YOUR ASSIGNMENT = Copy, from the material below, each line that contains the word "panel".

----- SUPPLIED DATA -----

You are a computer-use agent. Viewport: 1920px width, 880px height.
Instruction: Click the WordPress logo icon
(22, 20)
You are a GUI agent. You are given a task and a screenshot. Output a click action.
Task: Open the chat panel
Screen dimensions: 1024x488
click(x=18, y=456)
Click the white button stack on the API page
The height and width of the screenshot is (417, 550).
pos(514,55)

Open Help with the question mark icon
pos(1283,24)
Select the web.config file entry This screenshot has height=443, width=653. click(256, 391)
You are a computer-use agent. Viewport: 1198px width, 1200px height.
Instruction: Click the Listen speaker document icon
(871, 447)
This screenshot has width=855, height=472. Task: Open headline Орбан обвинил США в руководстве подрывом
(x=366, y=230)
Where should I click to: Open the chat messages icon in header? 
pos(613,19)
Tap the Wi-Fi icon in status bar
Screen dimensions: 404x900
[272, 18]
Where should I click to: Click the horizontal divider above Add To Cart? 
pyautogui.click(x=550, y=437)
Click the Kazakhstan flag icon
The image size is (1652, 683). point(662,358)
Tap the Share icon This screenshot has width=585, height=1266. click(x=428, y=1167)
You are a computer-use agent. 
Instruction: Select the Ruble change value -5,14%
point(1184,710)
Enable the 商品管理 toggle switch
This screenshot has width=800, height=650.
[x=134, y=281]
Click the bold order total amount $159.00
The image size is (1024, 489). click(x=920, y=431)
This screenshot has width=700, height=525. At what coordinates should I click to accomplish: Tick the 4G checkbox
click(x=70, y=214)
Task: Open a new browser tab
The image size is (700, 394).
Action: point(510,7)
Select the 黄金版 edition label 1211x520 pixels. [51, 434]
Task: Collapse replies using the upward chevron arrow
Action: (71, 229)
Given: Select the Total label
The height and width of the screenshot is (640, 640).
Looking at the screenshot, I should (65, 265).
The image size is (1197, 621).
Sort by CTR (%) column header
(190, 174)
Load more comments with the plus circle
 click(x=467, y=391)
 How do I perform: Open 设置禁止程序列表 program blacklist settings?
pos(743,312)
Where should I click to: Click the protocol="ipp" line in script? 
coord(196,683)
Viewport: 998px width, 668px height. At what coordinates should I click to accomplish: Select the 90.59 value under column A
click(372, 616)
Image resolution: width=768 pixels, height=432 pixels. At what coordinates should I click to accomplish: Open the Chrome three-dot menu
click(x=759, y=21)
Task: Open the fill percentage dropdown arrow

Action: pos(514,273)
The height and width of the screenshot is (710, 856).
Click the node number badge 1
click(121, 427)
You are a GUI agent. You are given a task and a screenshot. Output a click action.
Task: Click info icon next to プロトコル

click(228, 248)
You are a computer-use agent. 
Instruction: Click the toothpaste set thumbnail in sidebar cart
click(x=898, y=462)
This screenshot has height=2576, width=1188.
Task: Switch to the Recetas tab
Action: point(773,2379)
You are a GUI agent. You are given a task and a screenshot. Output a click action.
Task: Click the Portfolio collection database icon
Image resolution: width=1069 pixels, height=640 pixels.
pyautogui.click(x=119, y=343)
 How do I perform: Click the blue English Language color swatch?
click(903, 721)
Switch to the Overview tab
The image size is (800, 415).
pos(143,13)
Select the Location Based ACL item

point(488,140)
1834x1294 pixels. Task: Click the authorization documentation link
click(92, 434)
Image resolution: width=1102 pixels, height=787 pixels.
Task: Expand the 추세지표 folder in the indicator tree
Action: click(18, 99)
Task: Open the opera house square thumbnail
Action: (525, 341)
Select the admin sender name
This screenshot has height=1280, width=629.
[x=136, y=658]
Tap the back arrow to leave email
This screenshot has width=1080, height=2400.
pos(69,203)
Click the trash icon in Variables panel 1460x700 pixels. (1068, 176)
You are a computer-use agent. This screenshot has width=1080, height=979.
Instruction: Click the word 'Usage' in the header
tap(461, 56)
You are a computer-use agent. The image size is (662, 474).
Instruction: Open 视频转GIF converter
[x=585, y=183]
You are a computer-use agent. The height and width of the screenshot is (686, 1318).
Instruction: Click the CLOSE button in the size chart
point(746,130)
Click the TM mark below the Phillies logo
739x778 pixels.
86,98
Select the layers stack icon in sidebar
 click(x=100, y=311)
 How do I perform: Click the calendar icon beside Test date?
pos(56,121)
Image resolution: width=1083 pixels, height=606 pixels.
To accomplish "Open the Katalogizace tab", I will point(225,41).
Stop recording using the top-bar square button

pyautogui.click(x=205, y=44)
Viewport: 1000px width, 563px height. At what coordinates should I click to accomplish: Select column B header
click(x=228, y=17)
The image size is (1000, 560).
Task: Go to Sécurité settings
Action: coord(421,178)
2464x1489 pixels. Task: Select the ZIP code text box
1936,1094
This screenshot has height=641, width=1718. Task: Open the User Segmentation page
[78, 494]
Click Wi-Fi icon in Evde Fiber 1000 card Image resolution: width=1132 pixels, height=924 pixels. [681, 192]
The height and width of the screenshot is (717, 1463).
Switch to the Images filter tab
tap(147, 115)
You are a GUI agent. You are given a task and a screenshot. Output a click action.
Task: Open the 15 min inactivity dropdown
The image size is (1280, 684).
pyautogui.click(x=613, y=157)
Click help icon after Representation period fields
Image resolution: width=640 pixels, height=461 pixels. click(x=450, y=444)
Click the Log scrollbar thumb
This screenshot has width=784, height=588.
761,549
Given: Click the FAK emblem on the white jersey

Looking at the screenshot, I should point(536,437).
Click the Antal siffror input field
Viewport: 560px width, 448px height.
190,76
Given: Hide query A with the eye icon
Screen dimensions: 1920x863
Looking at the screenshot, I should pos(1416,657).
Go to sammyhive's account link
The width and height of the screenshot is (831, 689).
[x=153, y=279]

-----

OUTPUT FOR THIS EXERCISE =
Task: Open the chat panel
Click the trash icon in Variables panel 1460x700 pixels. (1068, 176)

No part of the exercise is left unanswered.